Do it in series and insulate all piping well.
The different lenghts of piping, both hot and cold will give one heater an advantage if you will, via less friction loss thus it will work more and when it runs out of hot water it will deliver cold water and your other water heater could sit there and stay hot and not be drawn from.


(Plagerized below)
Another important point of parallel installation is the length of the supply piping and delivery piping – they must all be the same length. As shown in the drawing below, section *A-E *must be the same length as section *A-*B; *C-D *must be the same length as *F-*G; *E-F *must be the same length as *C-*B. The same holds true for the hot water outlet side. Because the water pressure is constant along the cold inlet piping and hot water supply piping, the heater with the closest 'run' will do the majority of the work. To prevent this we ‘balance’ the unit with equal pipe lengths. When installing heaters (and storage tanks) in parallel, it is important to accurately plan and measure the distances from the cold water supply pipe to the heaters and from the hot water outlet on the heater to the hot water supply line. This will equalize the work between the two water heaters.


----------



## smellslike$tome

Tanks in series, tankless in parallel.


----------



## user4

I would never pipe heaters in series unless I was doing more than two, and if that was the case I would consider a boiler and storage take above multiple heaters.


----------



## Helgore

Pipe one as a storage tank, that is the way to do it.


----------



## Artisan

He said there on differnt sides of the house, an existing condition I do believe and not a perfect world, yes?


----------



## TotalPlumber

I always reccomend parallel. I don't see the advantage of series piping , at all.

Total


----------



## para1

I'm sure helgore will explain.:jester:


----------



## kellybhutchings

A friend piped the water this way in a new house, I believe he already split the system back up. When he first piped it that way it was on accedent and he asked me if it was okayto leave it. I told him it was okay piping the heaters in parrellel but I didn't know about having them on opposite ends of the house.


----------



## Redwood

Parallel piping of equal length...

That's easy just leave the extra pex spooled up in the attic...:laughing:

Helgore will explain it all!:laughing:


----------



## SewerRatz

You all ever plumb units in parallel using first in last out method?

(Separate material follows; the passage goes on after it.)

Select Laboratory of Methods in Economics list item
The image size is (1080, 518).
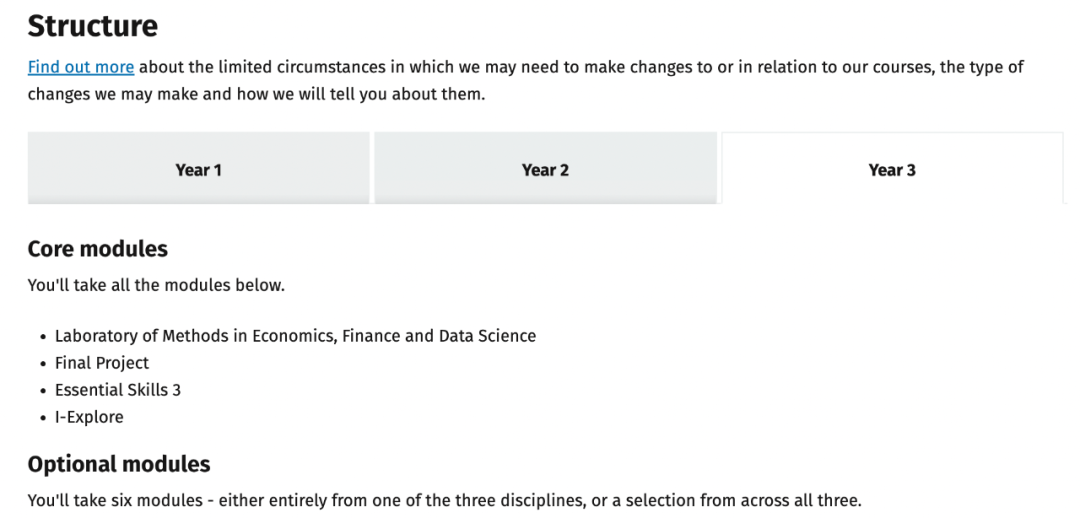click(x=295, y=336)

Here is a couple diagrams by Bradford White. It works real well with more than 2 heats.

2 water heaters. http://www.bradfordwhite.com/images/shared/pdfs/Piping/2H_TCNR.pdf

3 water heaters http://www.bradfordwhite.com/images/shared/pdfs/Piping/3H_TCRC.pdf


----------



## trout lake

SewerRats
I don't particularily agree with BW's piping schematic. What is it about the design that you like? I have to wonder about the draw on a last out method.
tl


----------



## nhmaster3015

Avoid the confusion, sell them a bigger tank :laughing:


----------



## SewerRatz

trout lake said:


> SewerRats
> I don't particularily agree with BW's piping schematic. What is it about the design that you like? I have to wonder about the draw on a last out method.
> tl


 Well first you can install an odd number of heaters easily. Plus it is easer to keep this type of manifold evenly sized on both sides. I see the first in last out install mostly in commercial installs and see all heaters working evenly. Where as the standard parallel install I see in residential homes, I have seen more failed water heaters due to, where one pipe leading into the tee is a hair longer than the pipe from the other heater, which causes the heater with the shorter piping to work harder. 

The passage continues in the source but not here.